Фамилию следователя, ведущего в застенках «дело» генерала, Льва Зосимовича Опрядкина можно истолковать по-разному. Корень слова совпадает со словом «порядок». Это может означать, что Опрядкин – страж существующего порядка или что следователь около этого порядка прикармливается. Фамилия увязывается также со словом «прядка» – один среди бесконечного множества таких же «волосиков» системы, неисчислимых, бесхребетных, колеблющихся от каждого «дуновения» политического ветерка (3/294). И наконец, возникает морфологическая ассоциация имени с Опискиным – мелким деспотом, приживальщиком и иждивенцем Фомой[509]
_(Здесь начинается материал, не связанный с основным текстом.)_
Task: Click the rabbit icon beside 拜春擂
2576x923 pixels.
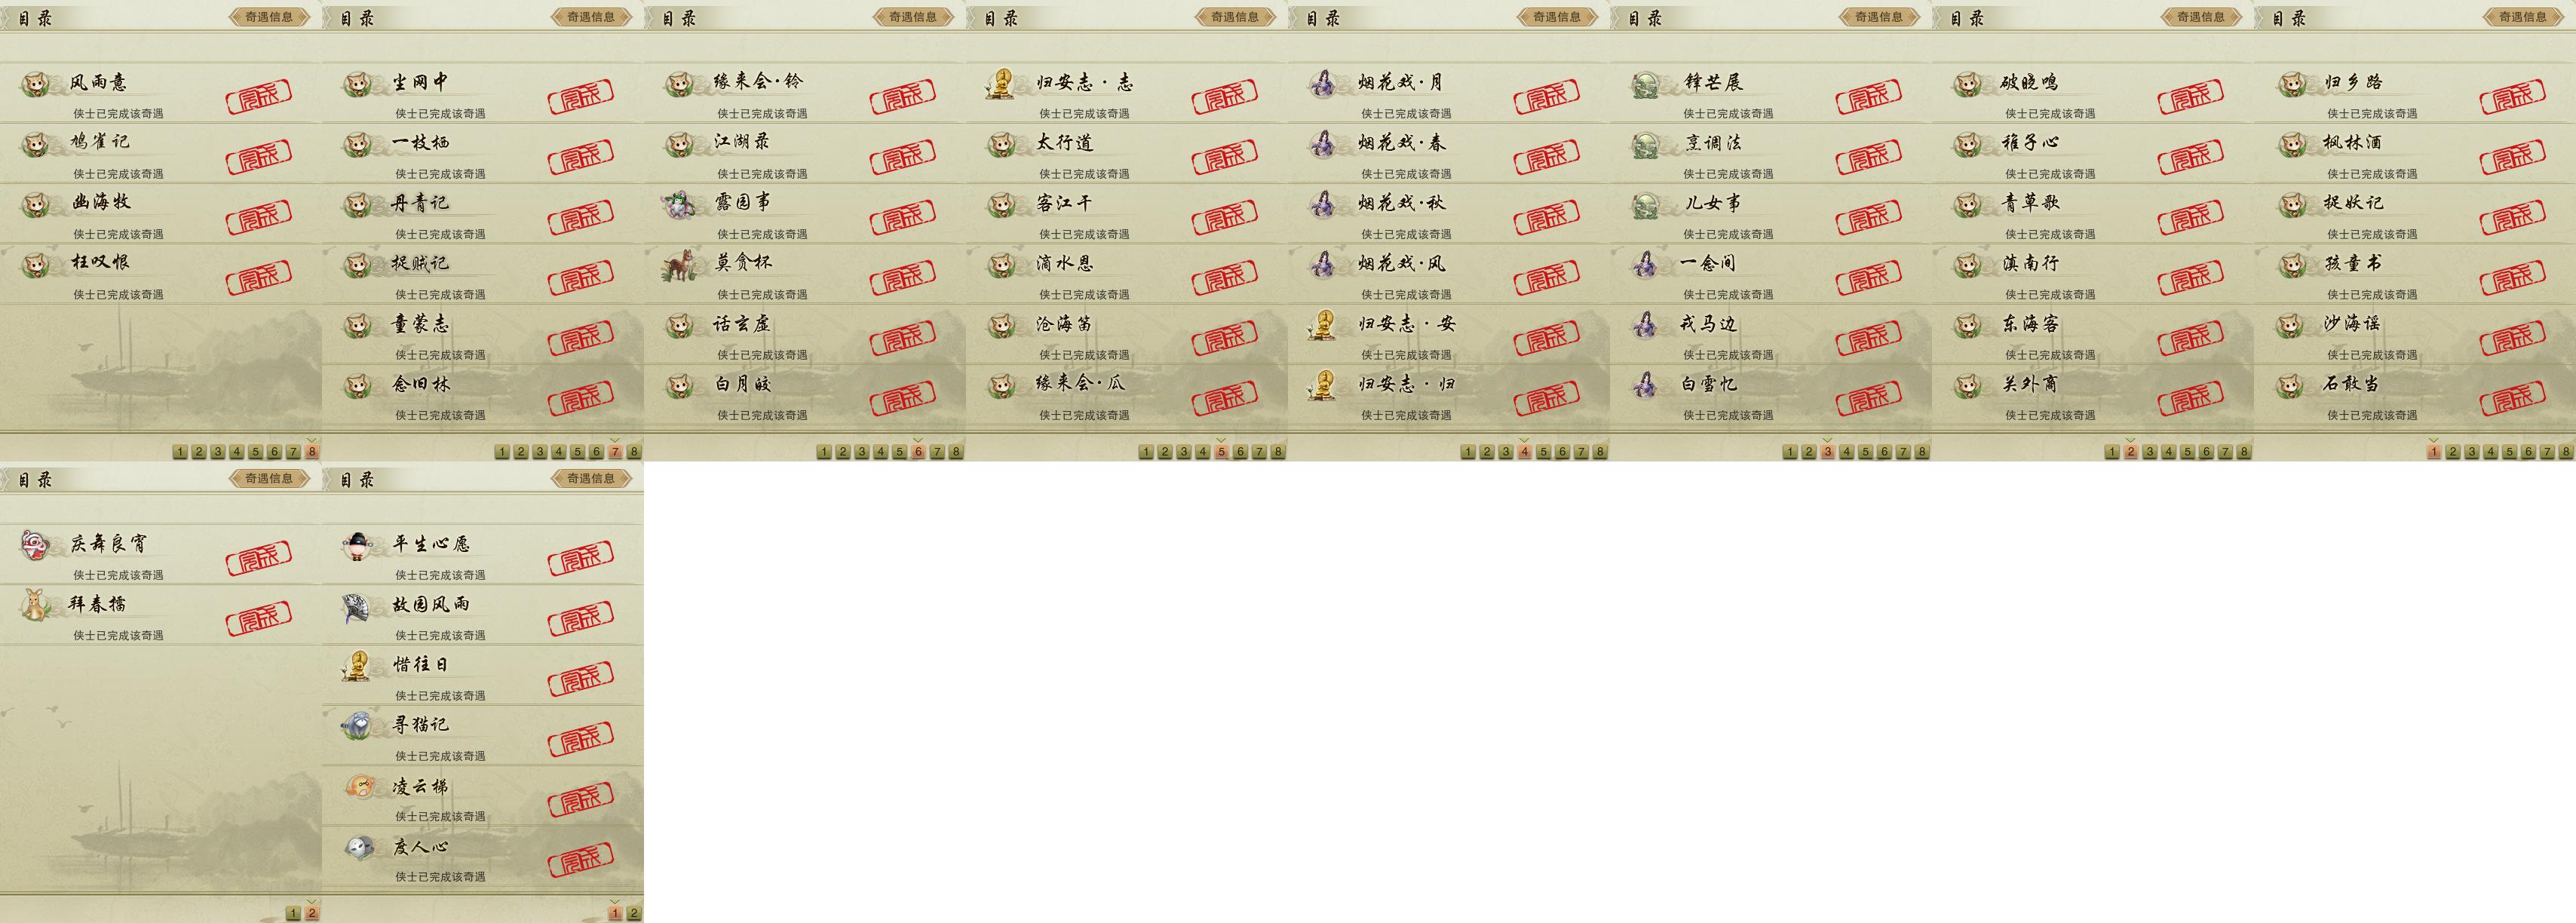Action: (36, 605)
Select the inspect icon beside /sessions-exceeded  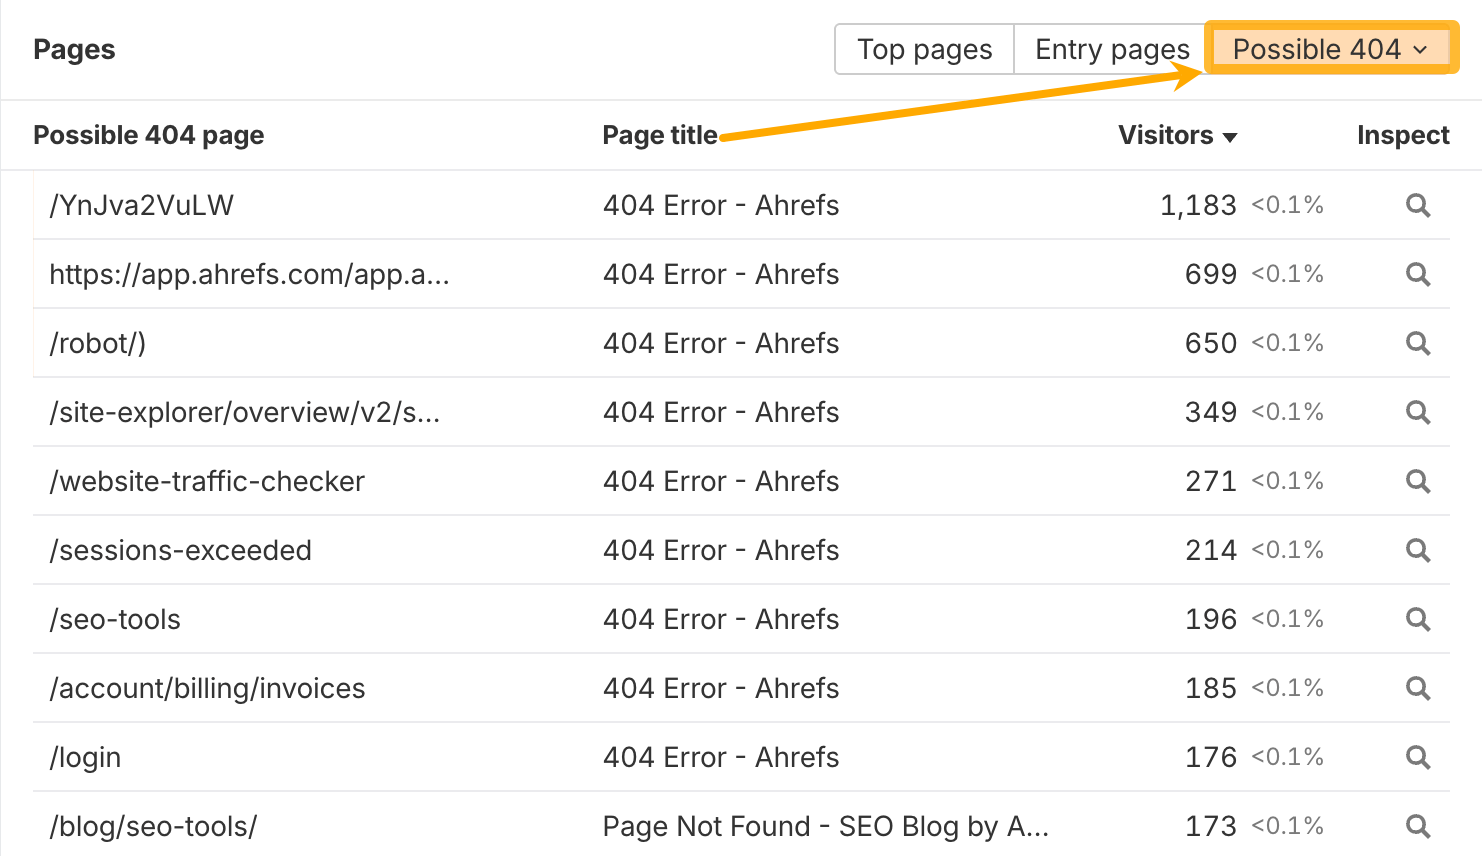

. В прошлом беспризорник и мелкий воришка, Опрядкин – идеальный кадр для опричнины, что сразу разглядел представитель органов Удальцов (еще одна говорящая фамилия): «…ты наш человек, Лева, попомни мои слова, ты к нам придешь» (3/282). Он и пришел, став старшим лейтенантом – трусоватый, необразованный, без гражданской профессии, но «в органах» оказавшийся при чине, привилегиях и с неожиданной властью над человеческими судьбами. Его речь полна бессмысленных фраз: «…я для родины на преступление пойду», – без всякого осознания, что его деятельность есть не что иное, как преступление против родины[510]. Дешевый пафос таких заявлений напоминает о его прошлом – мелкого уголовника. А.И. Солженицын, знавший эту категорию людей, признал образ Опрядкина несомненной удачей (31.08.1997, FSO. АП).Образы трех заключенных: корниловского офицера, профессора юриспруденции, бывшего товарищем прокурора при Временном правительстве, и профессора-литературоведа, обладателя оригинальных писем Вольтера, – представляют людей из сфер, генералу ранее очень далеких. Корниловец, знающий, за что он арестован, глубоко презирающий советскую власть и ее служителей, готов к смерти и встречает ее с достоинством профессионального офицера. Его урок генералу, противником которого он был в Гражданскую войну: к мужественному врагу следует относиться с уважением.